> It also depends of your tolerance of rednecks, prudes, puritans, and ignorant people (which exist everywhere in the world, but have particularly large concentrations there).
FYI, using "redneck" as a pejorative, as in this context, can be interpreted as pretty offensive, and maybe this is unintentional. I for one consider it offensive.
>According to Chapman and Kipfer in their "Dictionary of American Slang", By 1975 the term had expanded in meaning beyond the poor Southerner to refer to "a bigoted and conventional person, a loutish ultra-conservative."[20]
If the OP was using it in this way, I don't see the issue. If he/she was using it to just describe laboring, rural whites, I agree; it's offensive and inappropriate. Given the context of the statement, I assumed the former.
On the topic, Randy Newman's song "Rednecks" is a scathing critique of Northerners and their "hidden" racism and hypocrisy on the subject.
>Yes he's free to be put in a cage
In Harlem in New York City
And he's free to be put in a cage
On the South Side of Chicago
And the West Side
And he's free to be put in a cage
In Hough in Cleveland
And he's free to be put in a cage
In East St. Louis
And he's free to be put in a cage
In Fillmore in San Francisco
And he's free to be put in a cage
In Roxbury in Boston
They're gatherin' 'em up from miles around . . . (apologies for the formatting)
When Jeff Foxworthy does his (incredibly unfunny) "You might be a redneck, if..." bits, the crowd is not laughing and nodding and saying "That's so true, I too am a bigoted and loutish ultra-conservative!"

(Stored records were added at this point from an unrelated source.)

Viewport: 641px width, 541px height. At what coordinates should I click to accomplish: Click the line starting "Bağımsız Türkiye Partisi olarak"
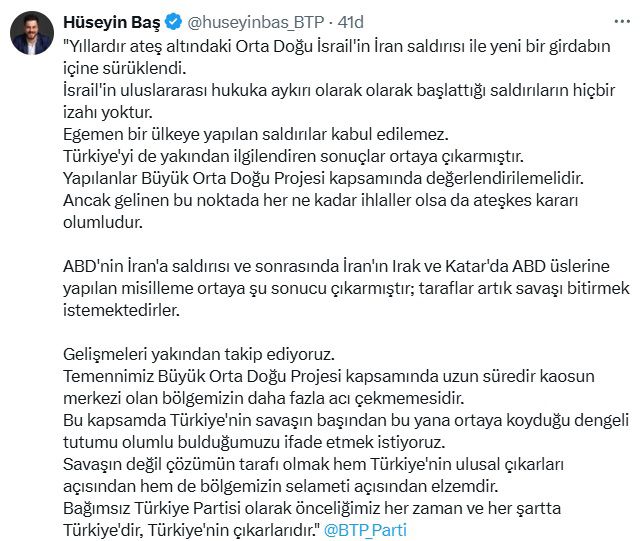pyautogui.click(x=312, y=508)
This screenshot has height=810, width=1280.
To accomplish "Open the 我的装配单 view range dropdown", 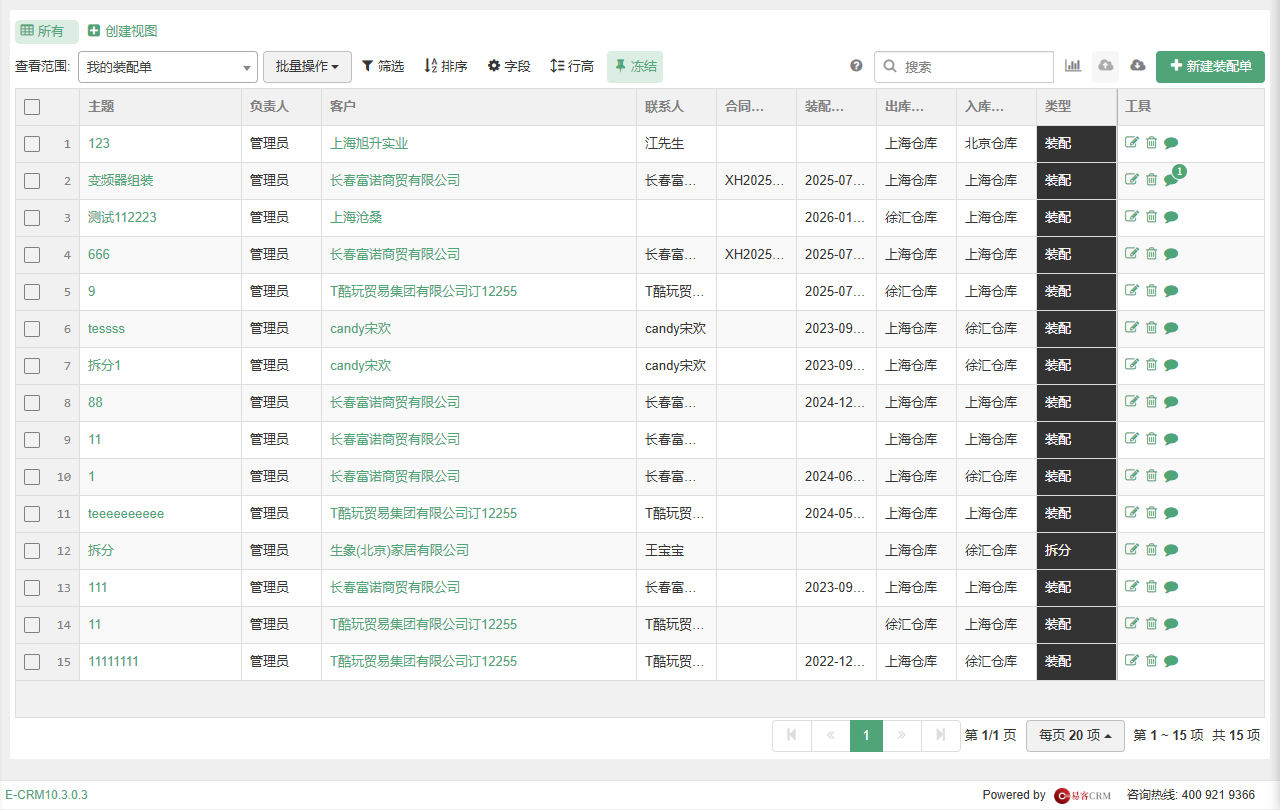I will [x=168, y=67].
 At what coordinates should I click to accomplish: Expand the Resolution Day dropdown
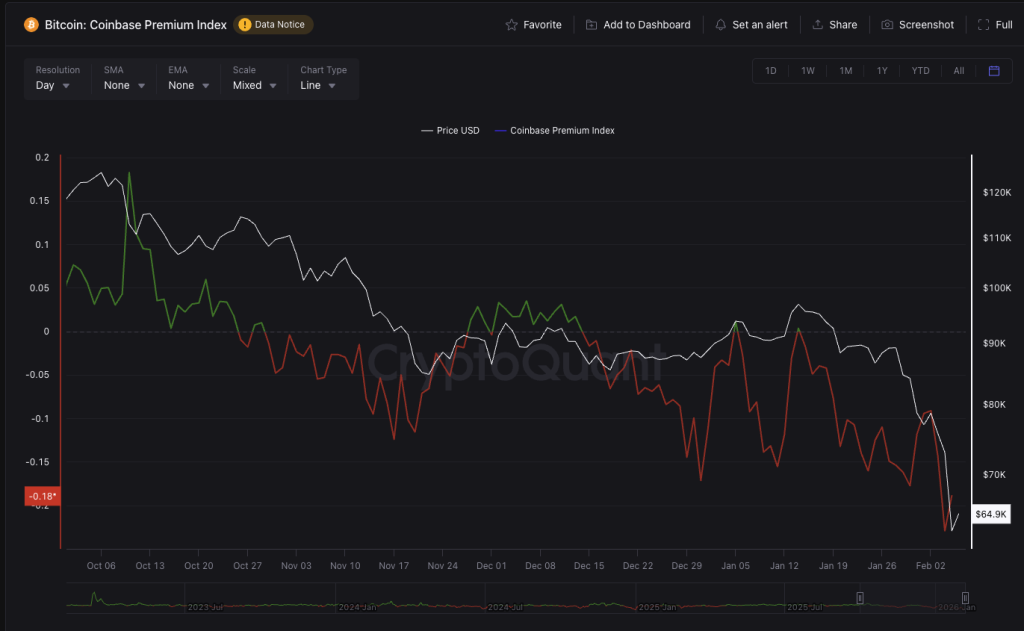pos(53,86)
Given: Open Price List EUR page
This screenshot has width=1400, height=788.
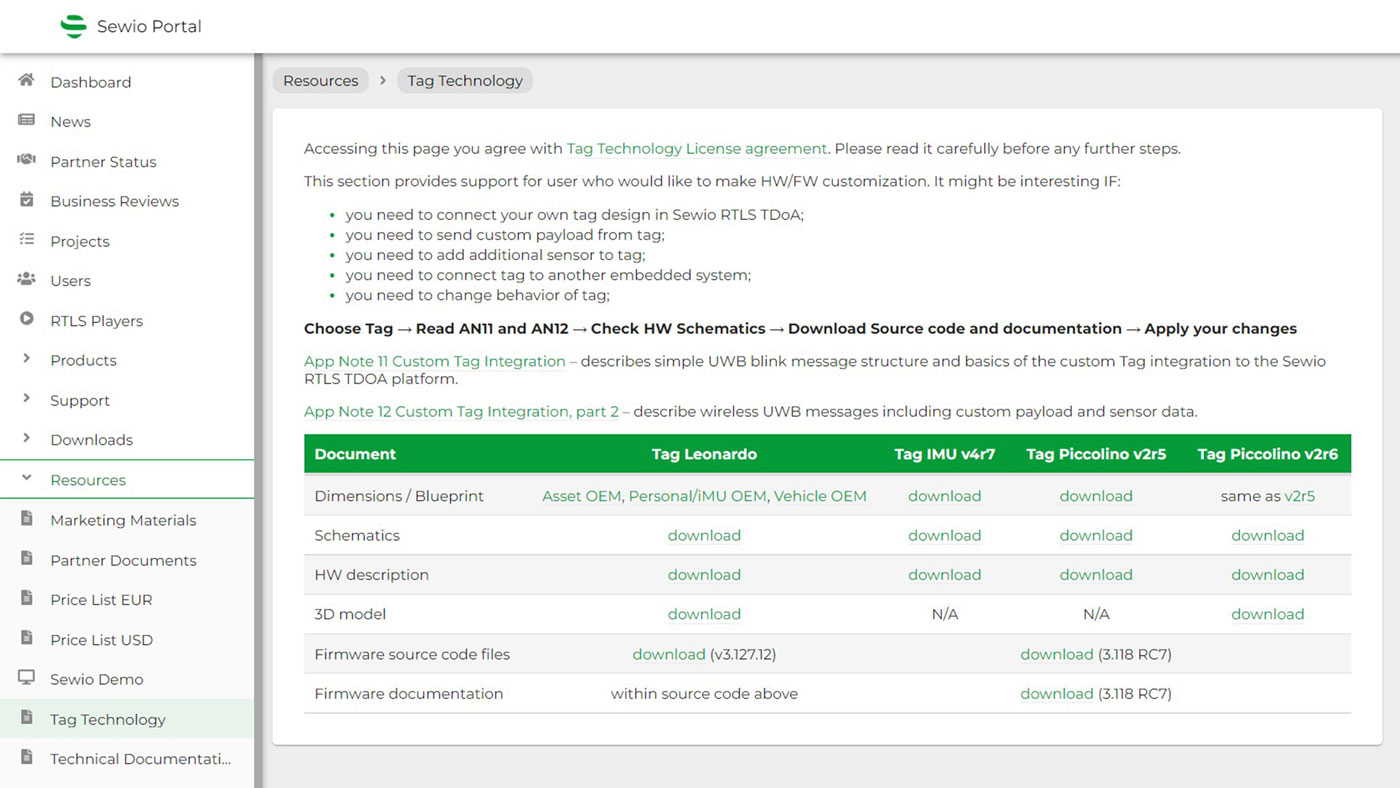Looking at the screenshot, I should pyautogui.click(x=101, y=600).
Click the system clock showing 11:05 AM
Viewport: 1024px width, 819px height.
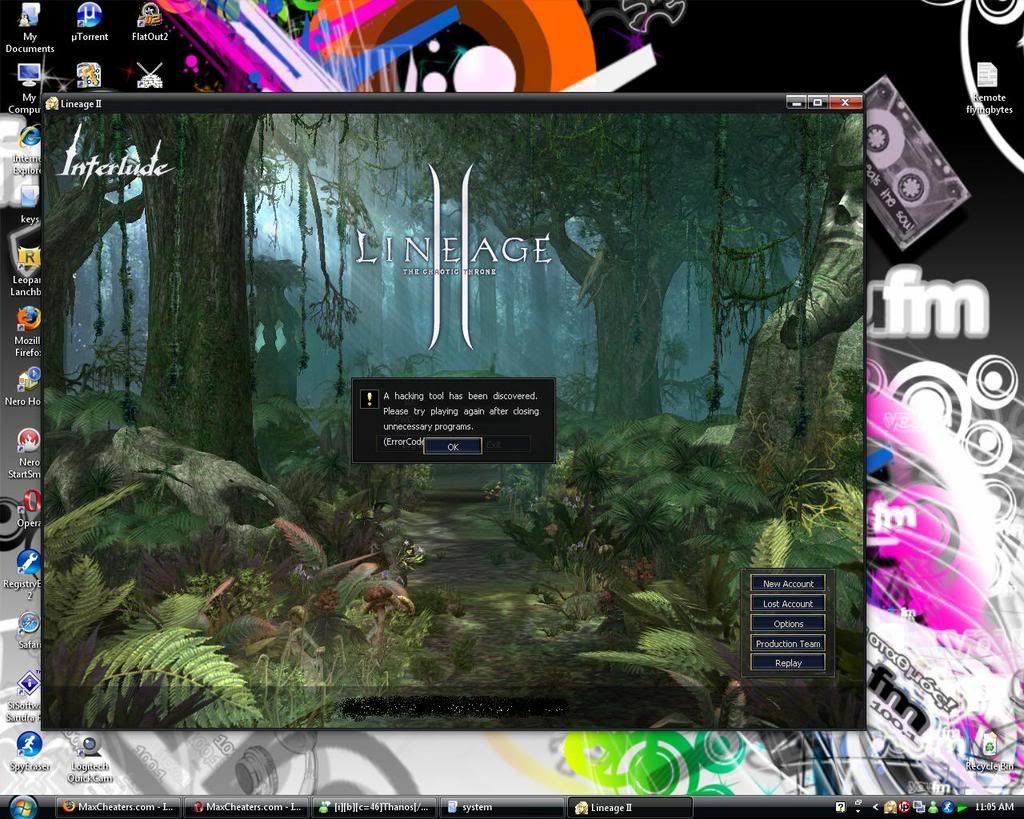[x=993, y=807]
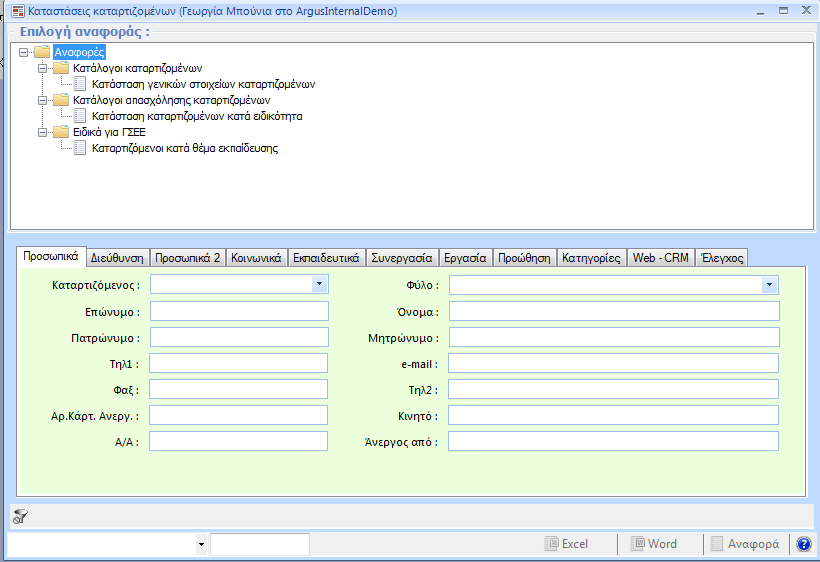Switch to the Web - CRM tab

(x=660, y=257)

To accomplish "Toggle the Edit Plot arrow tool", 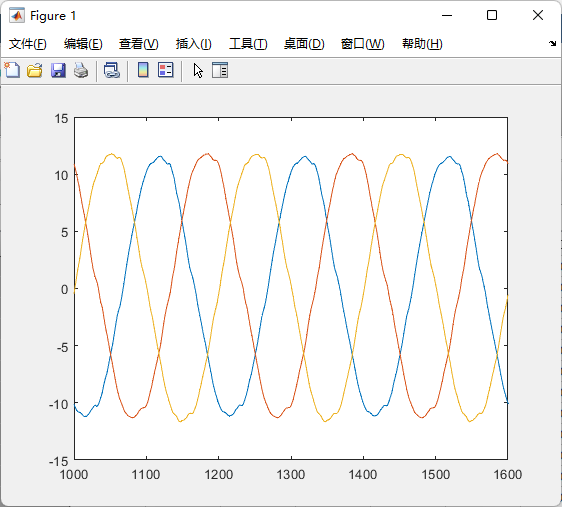I will 198,71.
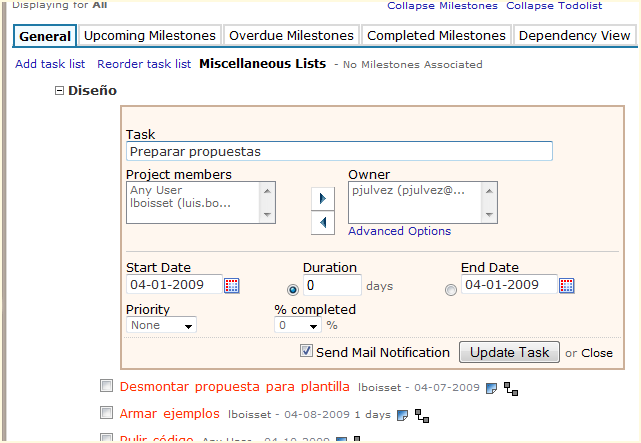Select the Duration radio button
The width and height of the screenshot is (641, 443).
point(293,290)
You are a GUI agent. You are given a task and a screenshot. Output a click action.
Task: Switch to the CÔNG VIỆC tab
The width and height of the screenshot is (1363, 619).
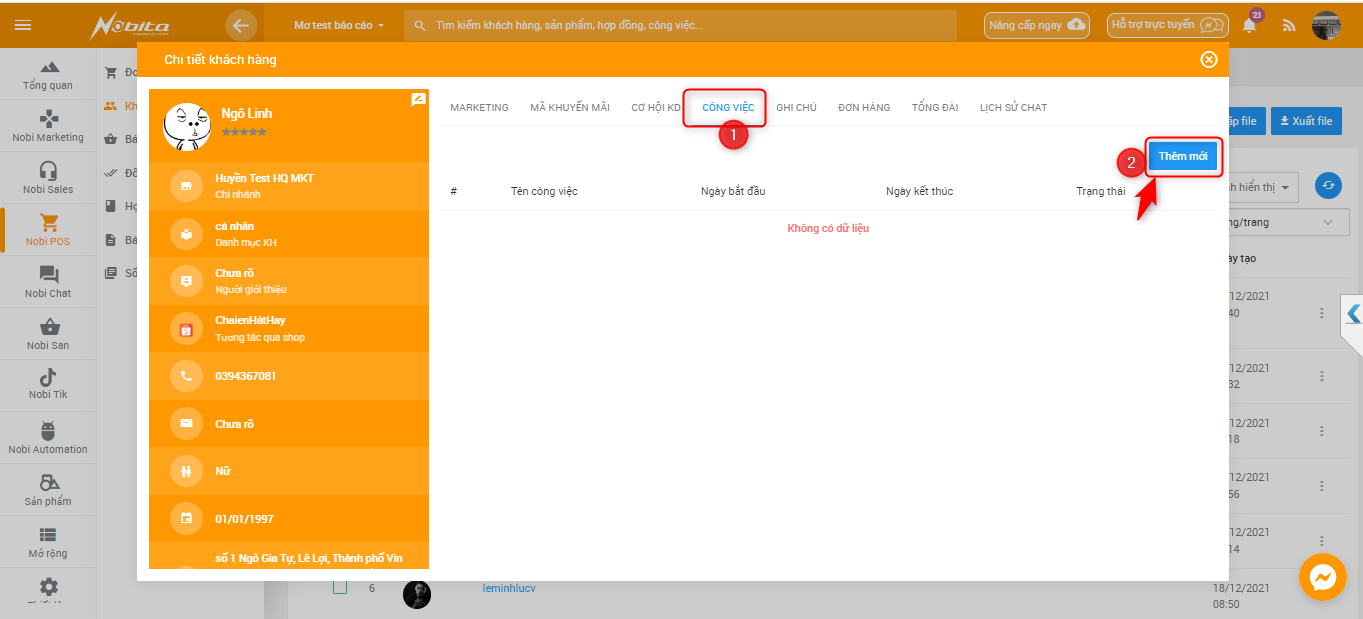[x=727, y=107]
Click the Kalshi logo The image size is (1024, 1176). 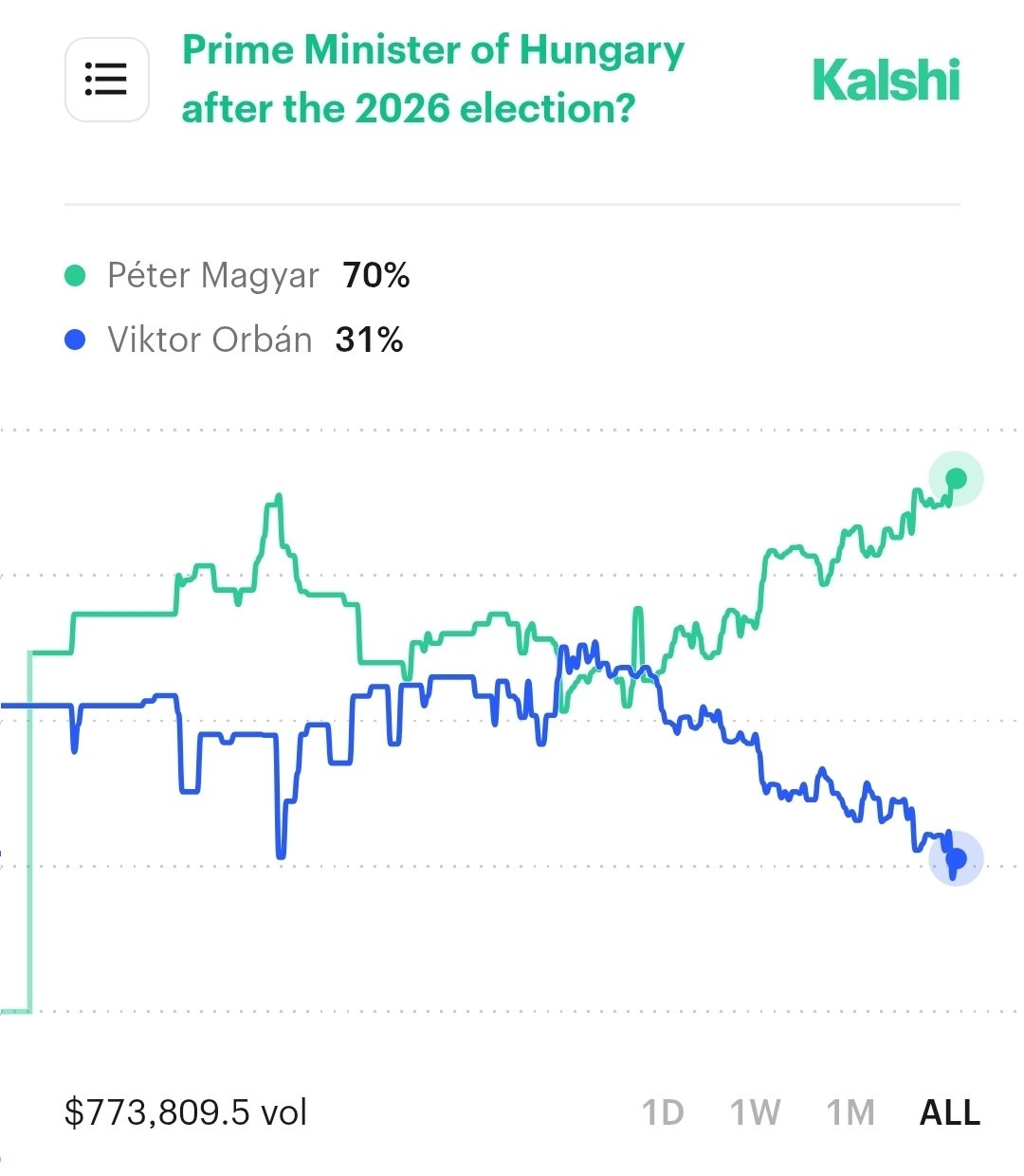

To many people, redneck simply describes a particular rural lifestyle. If the OP wanted to call out bigotry, they should have called out bigots.
(This, admittedly, might have been a difficult sell given that it was immediately followed up an attack on a religious group)
FYI, using "redneck" as a pejorative, as in this context, can be interpreted as pretty offensive, and maybe this is unintentional. I for one consider it offensive.